Support for on-the-fly tile compression is built-in to the widely used CFITSIO library, and is available for numerous computer platforms via the standalone FPACK and FUNPACK tools (http://heasarc.nasa.gov/fitsio/fpack). The FITSUTIL package provides support for IRAF users (see http://iraf.noao.edu/extern.html).
Compression is intimately related to the noise within an image. This is discussed in a recent paper, "Lossless Astronomical Image Compression and the Effects of Noise" (http://arxiv.org/abs/0903.2140), with Bill Pence (NASA/GSFC) and Rick White (STScI). FPACK via the underlying tile compression format provides a tool for properly managing that noise.

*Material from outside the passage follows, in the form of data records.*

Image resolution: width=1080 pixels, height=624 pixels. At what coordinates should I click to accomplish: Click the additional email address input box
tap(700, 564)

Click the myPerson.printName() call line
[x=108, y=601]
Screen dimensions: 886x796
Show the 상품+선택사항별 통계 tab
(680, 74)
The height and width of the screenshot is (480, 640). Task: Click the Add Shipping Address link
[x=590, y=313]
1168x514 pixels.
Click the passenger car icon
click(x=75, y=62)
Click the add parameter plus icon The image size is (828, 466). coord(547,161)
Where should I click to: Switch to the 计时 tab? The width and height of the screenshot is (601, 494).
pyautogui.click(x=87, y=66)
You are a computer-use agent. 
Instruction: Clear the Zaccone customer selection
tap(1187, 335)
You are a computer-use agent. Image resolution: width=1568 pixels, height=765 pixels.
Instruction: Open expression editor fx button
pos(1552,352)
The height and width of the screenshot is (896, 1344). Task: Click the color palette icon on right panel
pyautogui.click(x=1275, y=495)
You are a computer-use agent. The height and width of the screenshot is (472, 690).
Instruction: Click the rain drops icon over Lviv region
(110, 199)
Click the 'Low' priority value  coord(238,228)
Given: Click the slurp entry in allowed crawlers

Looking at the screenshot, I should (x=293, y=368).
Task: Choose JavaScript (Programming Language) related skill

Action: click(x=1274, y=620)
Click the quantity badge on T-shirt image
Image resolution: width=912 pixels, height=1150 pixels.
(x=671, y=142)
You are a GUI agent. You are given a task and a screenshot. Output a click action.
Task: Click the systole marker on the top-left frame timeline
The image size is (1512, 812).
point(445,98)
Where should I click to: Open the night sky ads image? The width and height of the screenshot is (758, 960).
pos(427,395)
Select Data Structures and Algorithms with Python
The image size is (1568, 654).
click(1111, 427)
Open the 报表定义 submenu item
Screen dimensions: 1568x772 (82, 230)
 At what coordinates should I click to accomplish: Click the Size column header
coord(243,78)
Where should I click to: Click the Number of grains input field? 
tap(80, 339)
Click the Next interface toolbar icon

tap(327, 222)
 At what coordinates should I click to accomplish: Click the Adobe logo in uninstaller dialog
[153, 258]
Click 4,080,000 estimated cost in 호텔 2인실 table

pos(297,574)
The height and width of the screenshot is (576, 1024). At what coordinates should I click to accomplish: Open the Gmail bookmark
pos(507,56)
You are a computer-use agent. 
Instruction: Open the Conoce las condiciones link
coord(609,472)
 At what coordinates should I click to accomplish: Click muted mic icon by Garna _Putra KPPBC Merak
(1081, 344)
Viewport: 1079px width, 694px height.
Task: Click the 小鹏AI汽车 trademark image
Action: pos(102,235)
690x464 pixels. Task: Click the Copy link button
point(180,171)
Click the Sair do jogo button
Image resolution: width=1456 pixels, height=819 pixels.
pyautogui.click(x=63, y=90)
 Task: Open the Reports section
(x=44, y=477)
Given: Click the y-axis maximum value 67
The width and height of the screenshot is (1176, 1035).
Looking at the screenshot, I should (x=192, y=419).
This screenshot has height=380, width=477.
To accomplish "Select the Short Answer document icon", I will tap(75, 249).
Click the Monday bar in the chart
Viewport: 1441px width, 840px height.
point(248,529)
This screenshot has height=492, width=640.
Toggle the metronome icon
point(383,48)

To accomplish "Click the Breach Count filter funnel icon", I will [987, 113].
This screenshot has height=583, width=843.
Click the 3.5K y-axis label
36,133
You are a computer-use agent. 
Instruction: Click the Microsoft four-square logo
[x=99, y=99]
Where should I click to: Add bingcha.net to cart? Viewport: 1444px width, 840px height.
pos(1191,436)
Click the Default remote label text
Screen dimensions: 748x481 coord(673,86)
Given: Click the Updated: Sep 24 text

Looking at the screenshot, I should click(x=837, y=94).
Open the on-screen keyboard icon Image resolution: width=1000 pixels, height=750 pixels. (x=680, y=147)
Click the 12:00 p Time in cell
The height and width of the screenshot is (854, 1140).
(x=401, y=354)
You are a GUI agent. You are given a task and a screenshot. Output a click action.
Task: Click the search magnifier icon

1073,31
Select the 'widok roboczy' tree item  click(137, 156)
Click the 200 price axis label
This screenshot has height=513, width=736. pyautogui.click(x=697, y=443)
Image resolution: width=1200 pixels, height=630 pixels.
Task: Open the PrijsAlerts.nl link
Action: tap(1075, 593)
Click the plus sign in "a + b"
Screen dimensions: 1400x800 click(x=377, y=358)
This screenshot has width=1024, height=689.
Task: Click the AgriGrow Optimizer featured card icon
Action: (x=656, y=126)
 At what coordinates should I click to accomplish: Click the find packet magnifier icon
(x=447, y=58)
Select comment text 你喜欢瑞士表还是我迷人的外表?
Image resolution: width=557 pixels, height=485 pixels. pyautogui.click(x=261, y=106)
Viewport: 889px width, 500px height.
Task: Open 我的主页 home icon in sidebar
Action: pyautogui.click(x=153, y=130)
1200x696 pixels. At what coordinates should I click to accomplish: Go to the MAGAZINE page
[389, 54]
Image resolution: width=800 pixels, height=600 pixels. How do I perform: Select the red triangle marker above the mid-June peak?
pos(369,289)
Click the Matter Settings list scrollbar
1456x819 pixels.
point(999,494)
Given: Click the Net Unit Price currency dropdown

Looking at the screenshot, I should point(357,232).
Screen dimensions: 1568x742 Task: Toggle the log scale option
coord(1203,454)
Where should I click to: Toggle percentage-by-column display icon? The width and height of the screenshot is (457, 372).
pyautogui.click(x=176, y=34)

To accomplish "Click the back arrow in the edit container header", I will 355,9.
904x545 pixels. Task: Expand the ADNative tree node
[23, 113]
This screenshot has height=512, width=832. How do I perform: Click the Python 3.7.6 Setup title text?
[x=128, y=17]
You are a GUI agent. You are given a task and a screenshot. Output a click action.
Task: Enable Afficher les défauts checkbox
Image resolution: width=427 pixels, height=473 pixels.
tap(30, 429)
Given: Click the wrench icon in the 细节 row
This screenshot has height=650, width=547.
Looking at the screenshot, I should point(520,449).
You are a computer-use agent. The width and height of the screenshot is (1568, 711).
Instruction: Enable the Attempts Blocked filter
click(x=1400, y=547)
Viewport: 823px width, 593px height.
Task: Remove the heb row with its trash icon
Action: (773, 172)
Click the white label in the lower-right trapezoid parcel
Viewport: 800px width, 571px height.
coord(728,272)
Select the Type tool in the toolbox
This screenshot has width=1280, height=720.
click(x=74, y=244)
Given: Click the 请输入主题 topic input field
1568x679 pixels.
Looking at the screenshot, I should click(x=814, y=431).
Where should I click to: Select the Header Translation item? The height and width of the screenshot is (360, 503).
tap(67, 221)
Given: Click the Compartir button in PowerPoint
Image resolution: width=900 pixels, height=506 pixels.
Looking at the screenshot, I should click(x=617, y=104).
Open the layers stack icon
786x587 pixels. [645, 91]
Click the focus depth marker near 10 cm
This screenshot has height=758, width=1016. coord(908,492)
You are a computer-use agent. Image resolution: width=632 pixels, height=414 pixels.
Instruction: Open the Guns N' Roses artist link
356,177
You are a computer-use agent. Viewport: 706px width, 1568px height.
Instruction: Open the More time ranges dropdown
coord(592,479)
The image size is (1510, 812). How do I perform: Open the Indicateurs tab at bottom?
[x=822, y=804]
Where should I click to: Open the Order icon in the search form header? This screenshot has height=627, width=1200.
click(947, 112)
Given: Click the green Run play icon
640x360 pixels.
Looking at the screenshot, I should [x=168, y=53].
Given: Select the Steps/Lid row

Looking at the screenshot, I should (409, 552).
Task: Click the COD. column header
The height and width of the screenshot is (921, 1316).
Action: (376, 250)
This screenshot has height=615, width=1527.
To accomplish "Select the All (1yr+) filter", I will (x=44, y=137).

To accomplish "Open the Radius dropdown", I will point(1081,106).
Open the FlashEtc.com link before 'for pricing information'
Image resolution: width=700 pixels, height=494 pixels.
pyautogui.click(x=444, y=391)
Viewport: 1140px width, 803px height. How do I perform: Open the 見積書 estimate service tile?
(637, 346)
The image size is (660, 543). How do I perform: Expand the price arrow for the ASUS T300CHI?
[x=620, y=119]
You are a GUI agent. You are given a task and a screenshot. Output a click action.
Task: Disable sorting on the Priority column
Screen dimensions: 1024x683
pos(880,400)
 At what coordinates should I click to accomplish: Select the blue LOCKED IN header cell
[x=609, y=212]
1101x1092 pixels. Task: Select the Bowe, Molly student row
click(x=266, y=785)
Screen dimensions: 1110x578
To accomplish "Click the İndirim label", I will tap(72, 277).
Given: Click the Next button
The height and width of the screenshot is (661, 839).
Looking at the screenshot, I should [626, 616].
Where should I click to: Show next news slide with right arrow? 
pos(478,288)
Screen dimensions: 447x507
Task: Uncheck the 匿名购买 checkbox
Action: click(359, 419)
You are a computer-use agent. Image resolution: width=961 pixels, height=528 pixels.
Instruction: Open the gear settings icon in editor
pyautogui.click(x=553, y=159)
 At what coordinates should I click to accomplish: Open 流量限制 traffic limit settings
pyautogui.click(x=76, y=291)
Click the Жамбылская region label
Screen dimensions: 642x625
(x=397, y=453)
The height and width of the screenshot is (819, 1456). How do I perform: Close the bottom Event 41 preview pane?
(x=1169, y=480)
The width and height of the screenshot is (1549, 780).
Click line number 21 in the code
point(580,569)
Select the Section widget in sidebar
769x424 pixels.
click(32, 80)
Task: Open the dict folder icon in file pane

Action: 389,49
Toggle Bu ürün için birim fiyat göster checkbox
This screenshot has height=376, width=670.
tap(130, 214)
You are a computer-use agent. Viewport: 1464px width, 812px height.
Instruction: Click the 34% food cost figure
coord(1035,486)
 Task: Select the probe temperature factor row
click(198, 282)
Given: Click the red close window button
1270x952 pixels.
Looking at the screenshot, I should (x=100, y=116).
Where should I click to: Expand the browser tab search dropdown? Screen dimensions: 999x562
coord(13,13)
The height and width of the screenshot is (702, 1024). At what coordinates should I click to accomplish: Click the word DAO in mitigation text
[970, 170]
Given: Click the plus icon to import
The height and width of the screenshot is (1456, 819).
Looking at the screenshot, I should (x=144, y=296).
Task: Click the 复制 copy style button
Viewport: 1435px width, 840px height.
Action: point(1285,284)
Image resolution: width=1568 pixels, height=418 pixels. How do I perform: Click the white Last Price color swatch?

In particular, FPACK supports noise-sensitive scaling of floating point data to achieve high compression ratios while preserving the scientific content of data. Similar sigma-scaling benefits have been widely discussed recently, for example for the JDEM mission (http://arxiv.org/pdf/0910.4571) and by the Astrometry.net project (http://arxiv.org/pdf/0910.2375). The remarkable results from the Kepler mission rely on noise-scaled data (http://arxiv.org/pdf/1001.0216, section 3.2). To this, FPACK adds the beneficial feature of subtractive dithering (http://www.adass2009.jp/poster/files/PenceWilliam.pdf).
This has been a dense article even with several features and references omitted (eg., a truly gripping discussion of integrated FITS checksum support). Even so, I hope I have conveyed some of my personal excitement over the galvanizing opportunities facing astronomical data compression. This is a transformative technology that will be key to meeting the aggressive data handling requirements for near future projects relying on rapid-readout gigapixel cameras such as the Dark Energy Survey, the WIYN One Degree Imager, and the Large Synoptic Survey Telescope. The soul of data compression is not the static storage of data, but rather the dynamic optimization of throughput throughout Observatory data flow and the community O/IR System.